I have to disagree with Sharon Ginn's article about good-looking women working as sideline reporters during football games. I do not feel the need to apologize for wanting to see a beautiful woman during a football game. Likewise, a woman shouldn't have to apologize for wanting to see Brad Pitt on TV instead of Kevin James.
It is a shame in this politically correct society that we should feel the need to condemn beauty rather than celebrate it.
-- Patrick Macaraeg, Largo
Whatever the reason, the Lightning management and your sports writers will not acknowledge that the root of the team's problems is, without question, the goaltending. It is very tough for the guys up front to be busting their butts, only to see it go down the drain with inconsistent goaltending. Both Kevin Weekes and Dan Cloutier look great for one period a game. No way are either of them No. 1 NHL goalies.
The best morale boost for the players would be for management to get rid of both and trade for a starting goalie. And bring back Dieter Kochan as a backup. He is going to be great.

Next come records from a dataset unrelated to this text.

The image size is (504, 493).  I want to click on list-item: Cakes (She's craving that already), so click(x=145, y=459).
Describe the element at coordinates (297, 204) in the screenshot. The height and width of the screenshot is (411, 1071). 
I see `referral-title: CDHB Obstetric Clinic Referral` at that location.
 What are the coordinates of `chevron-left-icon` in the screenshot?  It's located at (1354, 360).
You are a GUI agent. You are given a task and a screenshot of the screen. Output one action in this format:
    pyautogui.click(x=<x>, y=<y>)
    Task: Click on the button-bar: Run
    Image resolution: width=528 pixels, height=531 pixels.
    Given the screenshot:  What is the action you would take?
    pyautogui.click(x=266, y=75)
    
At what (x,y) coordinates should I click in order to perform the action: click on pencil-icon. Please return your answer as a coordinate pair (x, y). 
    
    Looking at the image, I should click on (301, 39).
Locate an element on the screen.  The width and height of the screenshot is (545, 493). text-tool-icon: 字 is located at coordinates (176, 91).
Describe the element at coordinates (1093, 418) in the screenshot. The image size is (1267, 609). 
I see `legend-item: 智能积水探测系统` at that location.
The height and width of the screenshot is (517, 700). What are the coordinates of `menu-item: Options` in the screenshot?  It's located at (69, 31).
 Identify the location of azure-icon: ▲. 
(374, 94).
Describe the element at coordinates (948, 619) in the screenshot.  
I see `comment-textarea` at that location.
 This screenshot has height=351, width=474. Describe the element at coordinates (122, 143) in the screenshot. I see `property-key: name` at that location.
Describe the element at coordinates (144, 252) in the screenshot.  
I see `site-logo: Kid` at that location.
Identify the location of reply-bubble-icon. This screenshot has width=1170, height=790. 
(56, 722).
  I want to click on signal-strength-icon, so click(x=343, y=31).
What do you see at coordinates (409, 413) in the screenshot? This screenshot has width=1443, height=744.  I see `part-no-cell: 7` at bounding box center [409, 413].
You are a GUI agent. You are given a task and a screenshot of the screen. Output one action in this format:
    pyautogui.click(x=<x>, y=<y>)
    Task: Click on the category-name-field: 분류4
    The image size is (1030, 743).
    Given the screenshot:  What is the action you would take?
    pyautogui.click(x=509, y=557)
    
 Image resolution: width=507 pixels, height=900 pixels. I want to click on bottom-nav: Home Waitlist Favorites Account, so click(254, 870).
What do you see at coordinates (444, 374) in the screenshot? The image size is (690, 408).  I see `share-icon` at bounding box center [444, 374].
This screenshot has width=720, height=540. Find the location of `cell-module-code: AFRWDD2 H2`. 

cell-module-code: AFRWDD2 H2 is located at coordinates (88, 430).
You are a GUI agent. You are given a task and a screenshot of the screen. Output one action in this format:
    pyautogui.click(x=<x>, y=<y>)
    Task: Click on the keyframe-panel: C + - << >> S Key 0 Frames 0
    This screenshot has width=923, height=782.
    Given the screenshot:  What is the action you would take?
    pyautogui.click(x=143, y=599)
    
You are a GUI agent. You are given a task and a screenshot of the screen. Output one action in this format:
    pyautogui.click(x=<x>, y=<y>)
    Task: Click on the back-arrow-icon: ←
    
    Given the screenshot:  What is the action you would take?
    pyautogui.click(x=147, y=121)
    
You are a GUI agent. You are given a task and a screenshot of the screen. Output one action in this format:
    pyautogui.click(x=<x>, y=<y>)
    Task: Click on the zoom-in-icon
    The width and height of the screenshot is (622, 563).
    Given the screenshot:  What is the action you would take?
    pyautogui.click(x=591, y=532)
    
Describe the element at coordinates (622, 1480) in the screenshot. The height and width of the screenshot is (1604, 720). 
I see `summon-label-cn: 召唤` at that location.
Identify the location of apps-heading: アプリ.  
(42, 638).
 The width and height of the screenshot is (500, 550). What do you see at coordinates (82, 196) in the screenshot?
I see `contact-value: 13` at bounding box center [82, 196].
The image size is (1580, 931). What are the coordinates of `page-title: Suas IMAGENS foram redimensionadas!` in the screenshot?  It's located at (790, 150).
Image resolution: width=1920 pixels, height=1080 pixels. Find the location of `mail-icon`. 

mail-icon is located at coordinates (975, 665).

-- Col. Paul S. Evans, Homosassa
I hope the preseason polls next fall realize how overrated Florida State is. FSU scores 42 points a game against a pitiful schedule, then can't score against a good team. So the polls should vote them at No. 10 (at best) and make them earn a high ranking instead of just handing them one. If they refuse to play a contending team's schedule, then they will not earn a BCS spot.
Virginia Tech knows all about this. Miami, too.
-- Dave Rodman, Dunedin
On Monday, several people were standing in the ticket line at Legends Field when we were drenched by a heavy downpour. A gentleman and his assistant passed out ponchos to all standing in line. The gentleman was George Steinbrenner. Thanks, Mr. Steinbrenner, for being a good Samaritan.